- [SUPPLIED DATA]
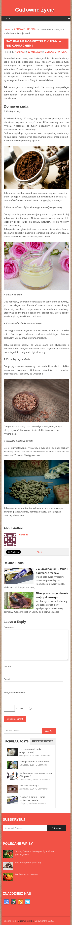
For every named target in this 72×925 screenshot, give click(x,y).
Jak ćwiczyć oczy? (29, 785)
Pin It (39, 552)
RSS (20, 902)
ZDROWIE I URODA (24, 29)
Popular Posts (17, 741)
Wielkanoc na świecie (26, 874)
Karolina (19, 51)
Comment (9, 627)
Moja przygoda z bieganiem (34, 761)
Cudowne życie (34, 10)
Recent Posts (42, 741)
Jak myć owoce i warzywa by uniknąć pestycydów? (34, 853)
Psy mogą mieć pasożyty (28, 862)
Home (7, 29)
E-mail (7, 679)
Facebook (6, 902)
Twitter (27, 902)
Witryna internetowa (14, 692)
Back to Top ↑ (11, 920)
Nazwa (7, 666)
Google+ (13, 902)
--
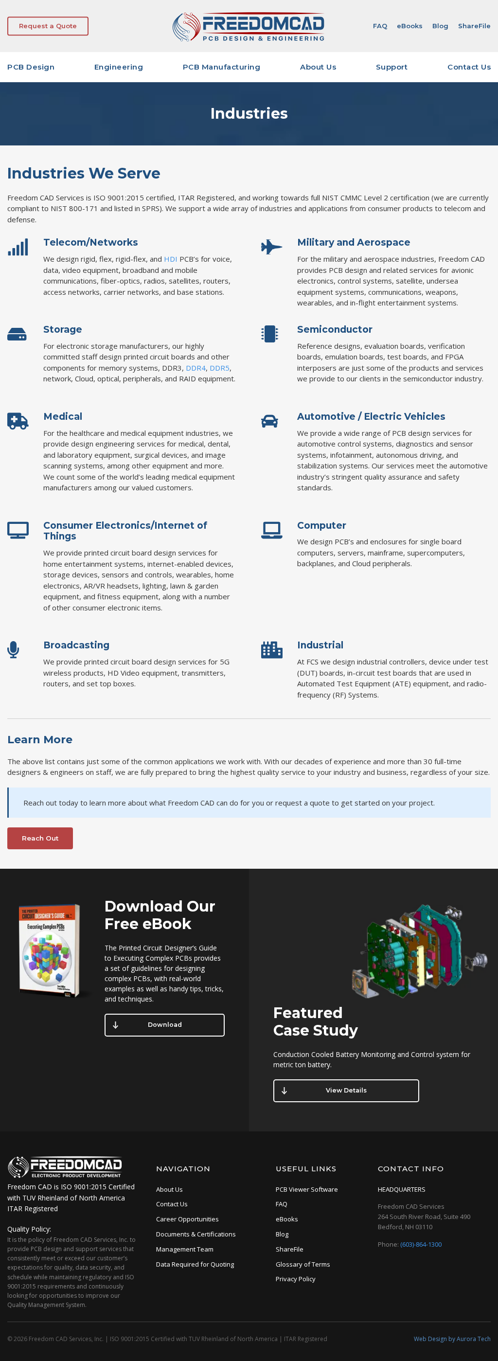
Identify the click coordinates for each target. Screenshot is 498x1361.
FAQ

- [WORK TO DO]
Edit the entries from the line with "For every named" up to and including the line with "Moja przygoda z bieganiem (34, 761)" so that "Popular Posts" becomes "Most Read Posts", leaving everything else unchanged. Return only those lines.

- [REPLY TO THE EXERCISE]
For every named target in this 72×925 screenshot, give click(x,y).
Jak ćwiczyć oczy? (29, 785)
Pin It (39, 552)
RSS (20, 902)
ZDROWIE I URODA (24, 29)
Most Read Posts (17, 741)
Wielkanoc na świecie (26, 874)
Karolina (19, 51)
Comment (9, 627)
Moja przygoda z bieganiem (34, 761)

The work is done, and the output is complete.